Futebol Nacional
None

Poucos confiavam no nosso trabalho

Zagueiro artilheiro reconhece a boa fase do Atlético, especialmente na Libertadores, mas diz que conquista exige pés no chão. Ele afirma que ausência da Seleção o motiva

postado em 29/03/2013 08:31 / atualizado em 29/03/2013 08:34

 (RAMON LISBOA/EM/D.A PRESS)
Em pouco mais de um ano, o zagueiro Réver foi do inferno ao céu no Atlético. Apontado como um dos vilões na goleada histórica sofrida para o arquirrival, Cruzeiro, por 6 a 1, na última rodada do Campeonato Brasileiro de 2011, o capitão conseguiu se redimir e hoje vive grande momento pelo Galo. Ele chega a ser apontado como o melhor zagueiro do país, ao lado do vascaíno Dedé, e comemora a boa fase pelo time alvinegro ao lado de Ronaldinho Gaúcho e cia. “Jogo numa posição em que me sinto bem à vontade, mas que corre muitos riscos, já que você pode tentar construir uma jogada e tudo dar errado. Logo, seu nome pode ser manchado no clube”, afirma o jogador, que já marcou 19 gols pela equipe e agora é comparado ao ex-ídolo Luizinho. Réver falou ao Estado de Minas com exclusividade sobre sua fase no Galo, Seleção Brasileira, carreira na Europa e a ambição da torcida de conquistar a Copa Libertadores.

Você está prestes a ultrapassar o Luizinho (21 gols, contra 19), um dos ídolos do clube, e se tornar o defensor que mais fez gols pelo Atlético. Qual é a importância dessa marca para um zagueiro?
É um feito muito especial porque sou um defensor e não tenho funções ofensivas. Acaba sendo gratificante na minha carreira, ainda mais igualando e ultrapassando o Luizinho, um dos melhores jogadores do Atlético, que batalhou e lutou muito para chegar a esse posto. Quem sabe nos próximos jogos eu possa estar quebrando essa marca dele e procurar estender ainda mais o recorde para que outros defensores batalhem tanto quanto eu batalhei para fazer história pelo clube.
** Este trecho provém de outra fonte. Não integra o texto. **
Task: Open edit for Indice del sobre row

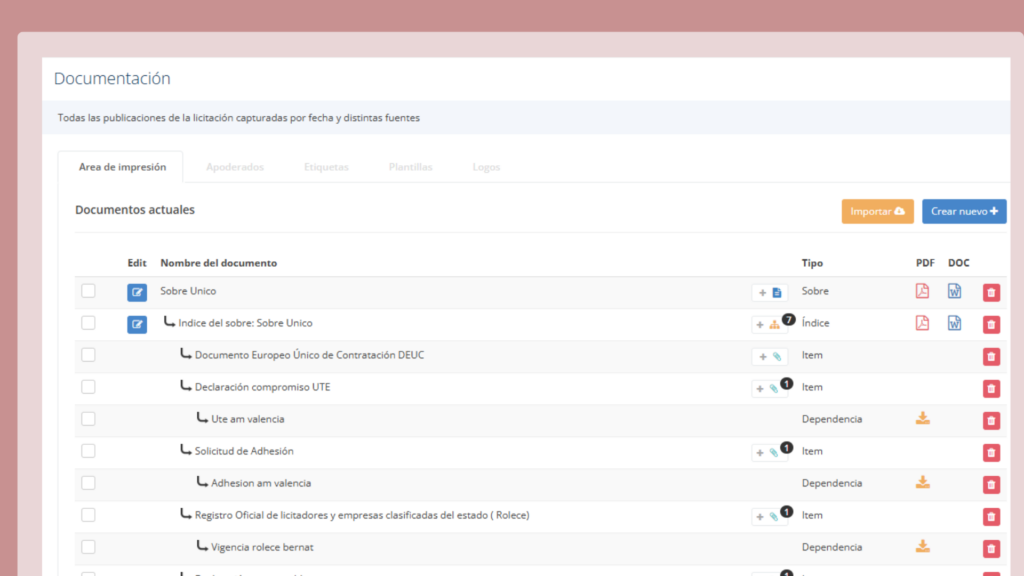Action: 137,324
A jogada de bola parada deixou de ser a principal opção ofensiva do Galo. O time está mais completo e encorpado neste ano?
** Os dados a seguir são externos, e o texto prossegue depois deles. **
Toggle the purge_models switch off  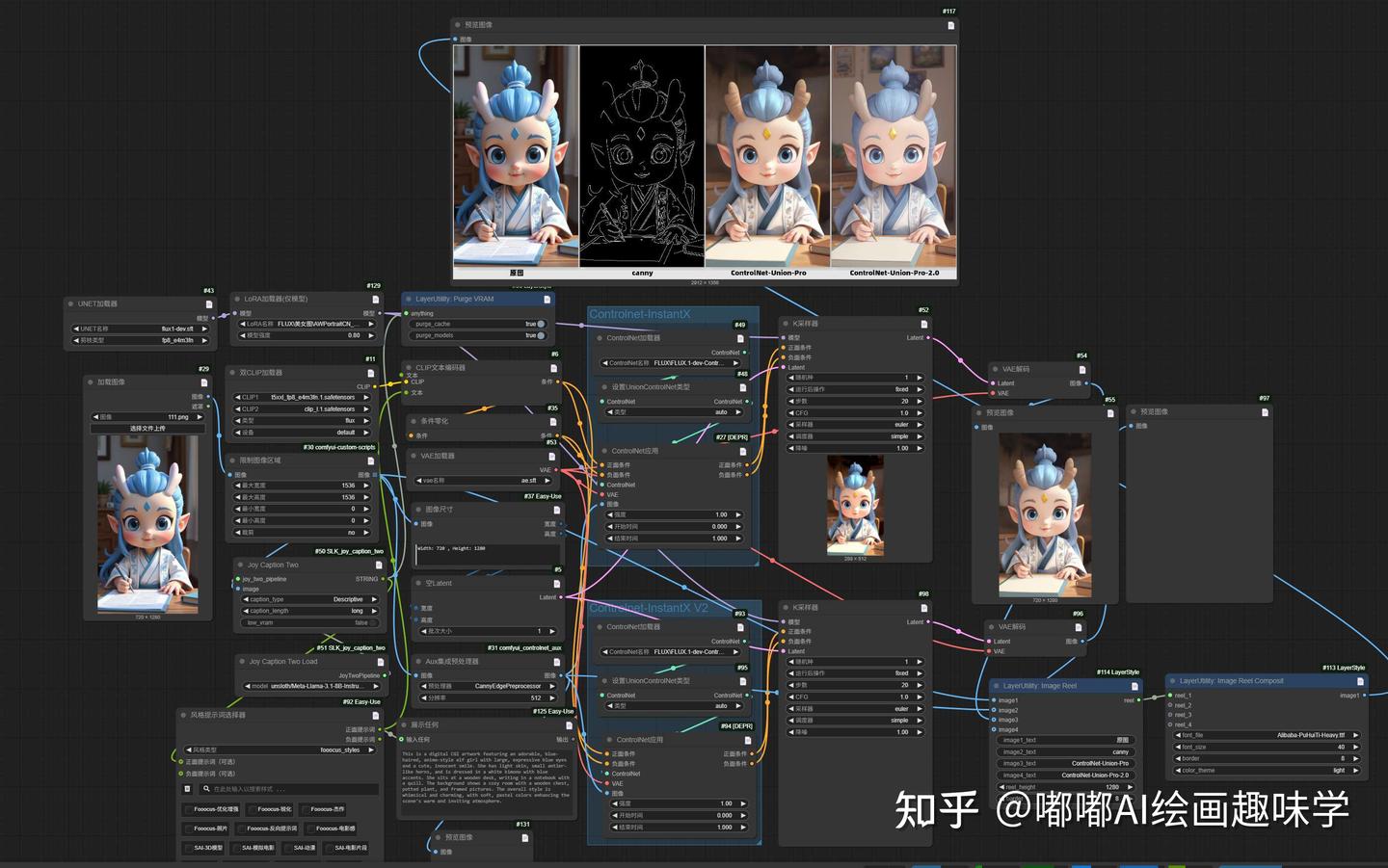pos(543,336)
A bola parada é um ponto forte, porque nosso time é alto. No último Brasileiro, vários jogos foram decididos assim. Mas neste ano conseguimos fugir um pouco e fazer gols através de tabelas e lances bem trabalhados. Conseguimos variações que deixam nosso time cada vez mais preparado nas competições que disputaremos.
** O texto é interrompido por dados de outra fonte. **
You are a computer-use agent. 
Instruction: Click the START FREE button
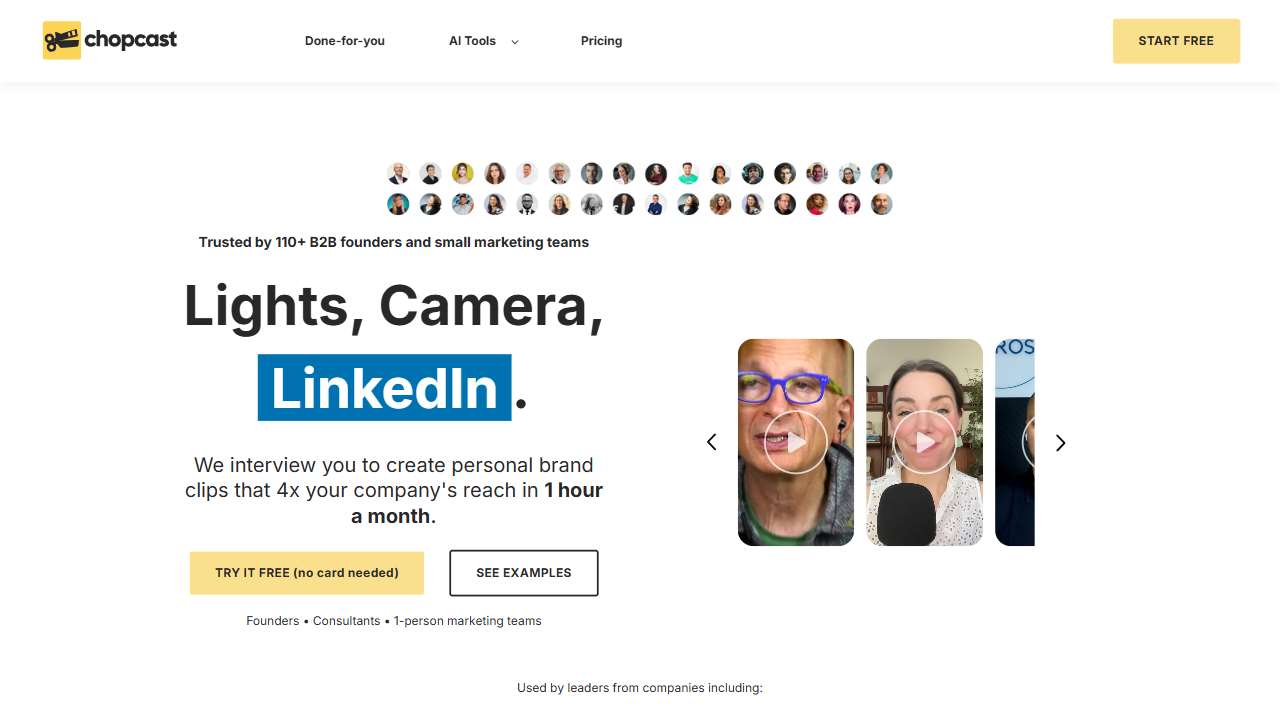point(1176,41)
Você concorda que o Atlético é forte candidato ao título da Libertadores?
Nosso pensamento não é entrar no favoritismo, até porque começamos a competição desacreditados. Poucos confiavam no nosso trabalho, mas estamos provando jogo a jogo que temos condições de brigar pelo título. Outras equipes, como o próprio Fluminense, campeão brasileiro no ano passado, entraram como favoritas, mas acabaram pecando por achar que poderiam vencer facilmente. Agora correm o risco de ficar de fora da fase seguinte. A questão do favoritismo deve ser deixada de lado porque isso só vai nos atrapalhar.

No começo de carreira você jogava como volante, mas gradativamente foi recuando para a zaga, onde se adaptou melhor. Como ocorreu essa mudança?
Na verdade, comecei como zagueiro e fiz partidas como volante. Conversei com vários treinadores meus e preferi jogar recuado, na defesa, onde me sentia melhor. Por necessidade, joguei também no meio campo para substituir um companheiro lesionado ou suspenso. Ser zagueiro é minha essência, porque é ali que eu me sinto bem.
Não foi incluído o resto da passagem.